U.S. telcos and cable companies invested $66 billion in capital in 2011, according to the U.S. Telecom Association. The USTA data shows that cable companies made 19 percent of the investments, while telcos invested about 41 percent of capex in fixed networks and about 40 percent in wireless networks. But investment in fixed networks has dropped dramatically from peak years of the telecom and Internet bubble, in the years leading up to and including 2000.
Those investment trends are no accident. Mobile revenue is about 4.5 times bigger than fixed network revenue, according to the International Telecommunications Union, and it has been that way for several years. The global telecommunications business has literally become a mobile business, with some important fixed line applications and revenue sources.
"Mobile first" has in turn become the key element of strategy for service providers across the board, either as a primary growth strategy, or an essential strategic challenge for fixed network providers. The flip side of "mobile first" is what should be done in the area of fixed network investment.
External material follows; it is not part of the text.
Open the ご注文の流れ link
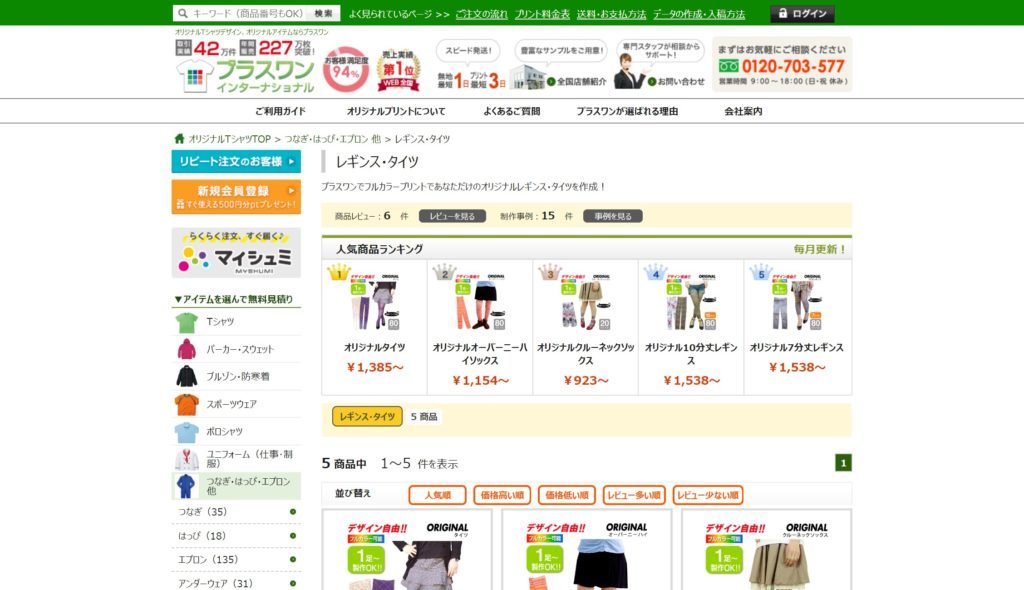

Overall U.S. figures show a shift to support of wireless networks, since about 1996.
Of course, that will have repercussions. Cable operators are now adding more new broadband customers than telcos.
Verizon reported a loss of about 89,000 DSL connections in the first quarter of 2012, but added about 193,000 new FiOS subscribers. That’s both good and bad news. The good news is that Verizon has a better optical access product than its older copper digital subscriber line access product.
The bad news is that switching an existing account from DSL to FiOS does not actually represent much more than shifting current demand from one access format to another. The revenue upside is rather nil. AT&T gained 718,000 net new fixed network customers in the first quarter of 2012, of which about 103,000 were net new U-verse broadband access customers. But AT&T also lost close to 615,000 DSL customers during Q2 2012.To a point, telcos are making rational choices.
In some markets, it simply makes more sense to let the broadband access business slowly decline, instead of making big new investments to upgrade to optical fiber-reinforced networks, as much as it might make sense to let the legacy voice business slowly dip. Those decisions typically make most sense for firms with wireless assets, or for some markets that an operator deems “not a core asset."